De nombreuses difficultés surgissent quand on cherche à suivre les dépenses d’un document à l’autre. L’un des défis consiste à déterminer où se trouve le financement des initiatives budgétaires. Il pourrait figurer dans le Budget supplémentaire des dépenses (A), (B) ou (C), ou peut-être pas, puisque le gouvernement peut inscrire les initiatives dans ces documents, mais ne le fait pas nécessairement. Il y a deux ans, le directeur parlementaire du budget a commencé à établir un rapprochement entre les initiatives budgétaires et le Budget supplémentaire des dépenses, mais cela demeure un défi pour les parlementaires et le directeur parlementaire du budget.

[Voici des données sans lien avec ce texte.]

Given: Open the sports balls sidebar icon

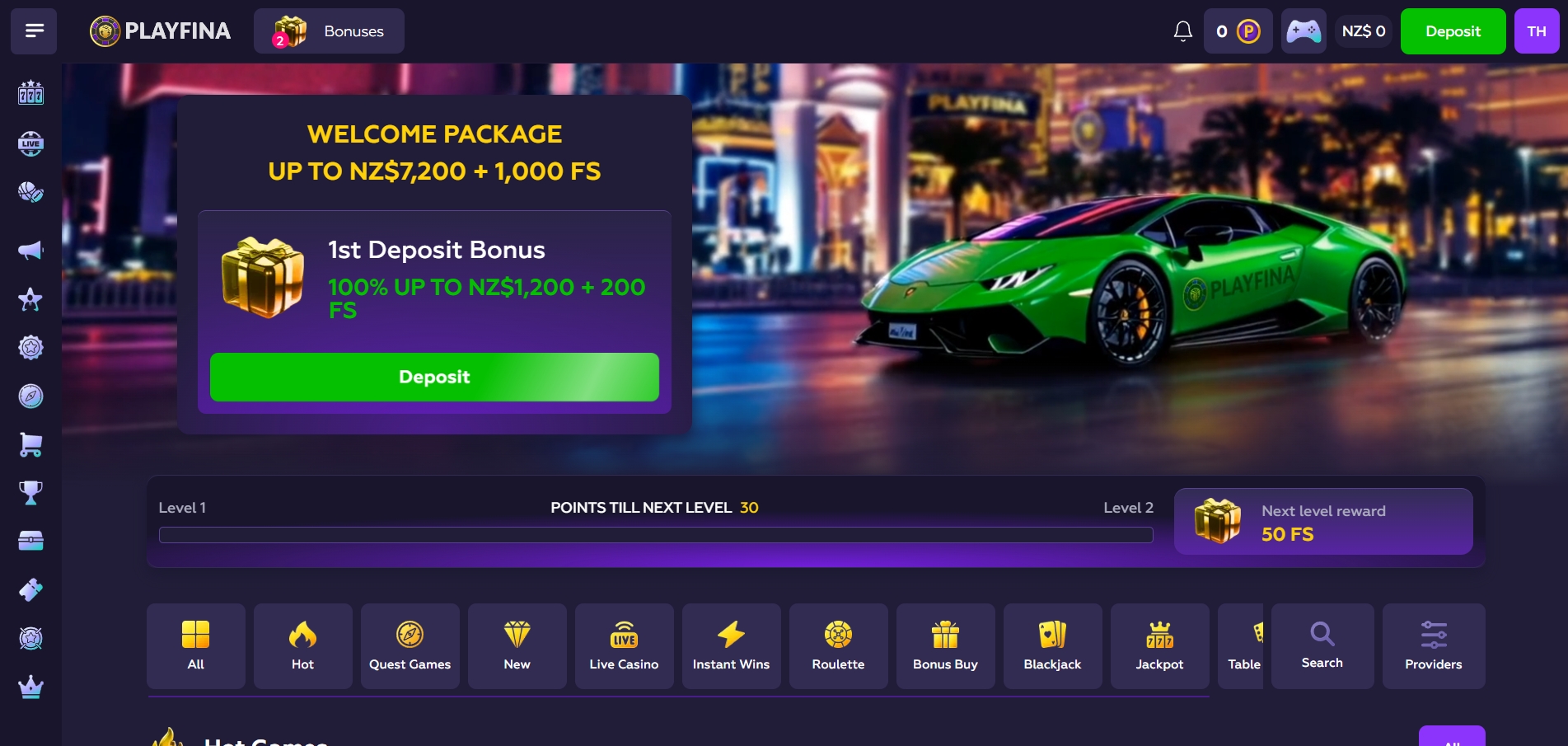Looking at the screenshot, I should pos(30,192).
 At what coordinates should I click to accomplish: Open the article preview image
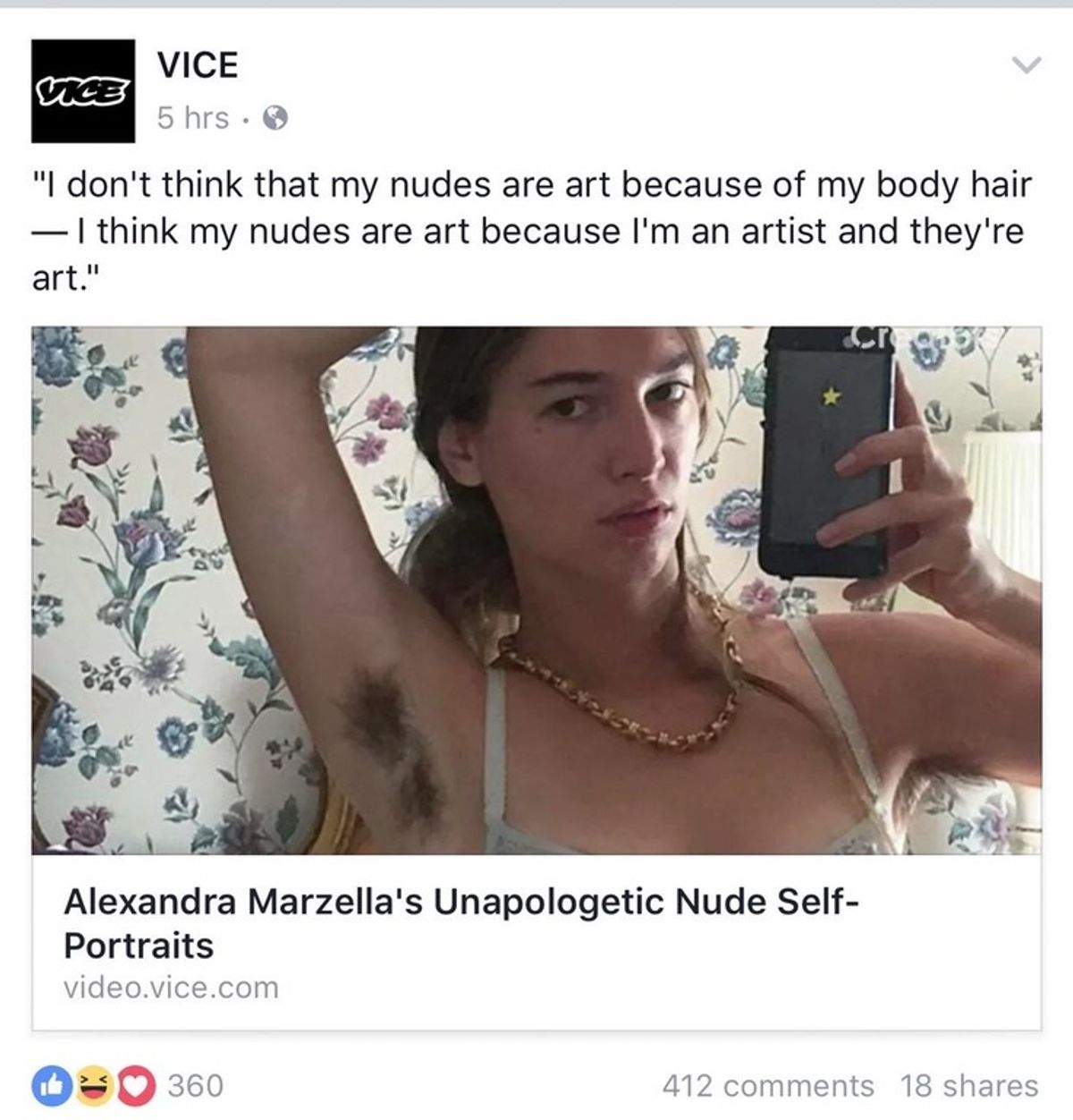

Ces problèmes sont étroitement liés à la réticence du gouvernement — ou à son refus, comme je le dis parfois — de fournir des détails sur ce qui est inclus dans certaines transactions. À titre d’exemple, une dépense de 500 millions de dollars annoncée dans l’Énoncé économique de l’automne concerne des mesures non annoncées. Aucune autre précision n’a pu être fournie. Le gouvernement affirme également que le cadre financier comprend déjà une réduction de coût de 300 millions de dollars pour les nouvelles initiatives, mais personne ne peut nous dire où cela se trouve, précisément, dans le cadre financier.

Quand il a participé à un balado du Hill Times, le directeur parlementaire du budget a résumé le processus budgétaire en ces termes : « C’est un véritable gâchis. »

Je vais m’arrêter ici, sans évoquer les défis que pose l’examen des Comptes publics du Canada, qui comprennent les états financiers vérifiés du gouvernement. Je me contenterai de dire qu’il n’est pas facile de tenter de comparer le budget et les budgets des dépenses avec les résultats financiers réels.

Voilà qui conclut mes observations au sujet du projet de loi C-74. Merci.

Son Honneur la Présidente [ - ]

Vous plaît-il, honorables sénateurs, d’adopter la motion?

Des voix : D’accord.

Une voix : Avec dissidence.

(La motion est adoptée et le projet de loi est lu pour la deuxième fois, avec dissidence.)

Son Honneur la Présidente [ - ]

Honorables sénateurs, quand lirons-nous le projet de loi pour la troisième fois?

(Sur la motion de la sénatrice LaBoucane-Benson, la troisième lecture du projet de loi est inscrite à l’ordre du jour de la prochaine séance.)